Realtor.com is one of the largest property portals in the United States, and its listing pages carry exactly the structured data that powers price tracking, market research, and investment analysis: the list price, beds, baths, square footage, the street address, and a link back to each listing. That public data is the raw material behind any serious read on a local housing market, but the pages render client-side and the site defends hard against automated traffic, so a plain HTTP request hands you a thin shell instead of the listings you came for.
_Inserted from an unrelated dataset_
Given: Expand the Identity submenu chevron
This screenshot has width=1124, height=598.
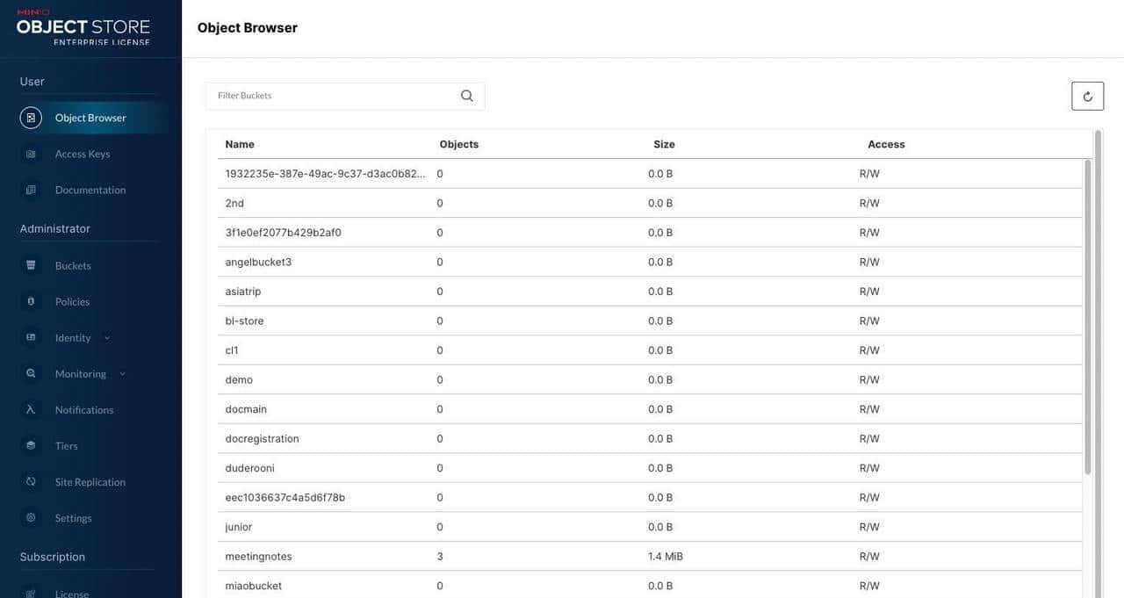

This guide shows you how to scrape Realtor.com with Python the reliable way. You build a small, runnable scraper that fetches a rendered search page through the Crawling API, reads the listing data Realtor.com embeds in a hidden __NEXT_DATA__ script, extracts the fields you want, handles pagination, and exports clean JSON and CSV. We keep the whole walkthrough scoped to public listing data, and the legality section near the end is not boilerplate, so read it before you point this at any real volume.

What you will build

A Python script that takes a public Realtor.com search URL for a city and state, retrieves the rendered HTML through the Crawling API, parses the embedded listing dataset, and writes one structured record per property. We will use a single city as the running example and pull these fields:

  • Price the list price shown on the listing.
  • Beds the number of bedrooms.
  • Baths the consolidated bathroom count.
  • Sqft the interior square footage of the home.
  • Address the street, city, state, and postal code.
  • Link the canonical URL of the listing, rebuilt from its permalink.
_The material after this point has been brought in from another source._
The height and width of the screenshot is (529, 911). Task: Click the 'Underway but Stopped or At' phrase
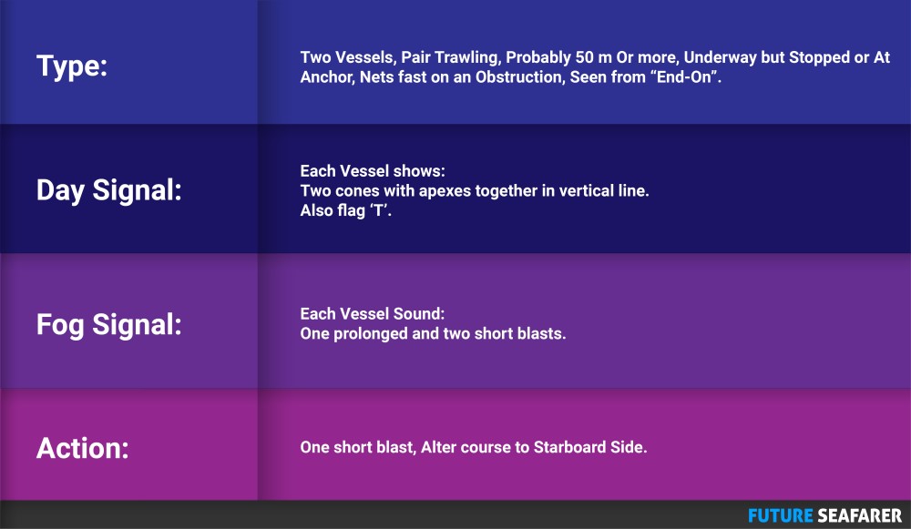pyautogui.click(x=787, y=57)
Why a plain request fails on Realtor.com

If you request a Realtor.com search URL with a bare HTTP client, you get a response with status 200 and almost none of the listing data in the visible markup. Two things work against you. First, Realtor.com is a Next.js application that hydrates its listings in the browser, so the data lives inside a JSON blob in a hidden <script id="__NEXT_DATA__"> tag rather than in rendered HTML elements you can read directly. Second, the site flags automated traffic quickly: datacenter IPs and request patterns that do not look like a real browser get challenged or served a captcha before they ever reach a complete page.

So a working Realtor.com scraper needs two things in one request: a browser that actually renders the page, and an IP the platform reads as a real visitor. You can assemble that yourself with a headless browser plus a pool of rotating residential proxies, but stitching those together and keeping them healthy is most of the work. The Crawling API folds both into a single call: you send it the URL with a JavaScript token, it renders the page behind a trusted IP, and it returns finished HTML with the __NEXT_DATA__ payload intact for you to parse.

Where the data lives

Right-click a Realtor.com page and choose Inspect, then search the HTML for __NEXT_DATA__. That single hidden script holds the full listing dataset the page renders from, including fields the visible layout never shows. Reading it is far more stable than scraping individual DOM elements, because the JSON keys change less often than the CSS class names around them.

Prerequisites

You need a few things in place before writing any code. None of them take long.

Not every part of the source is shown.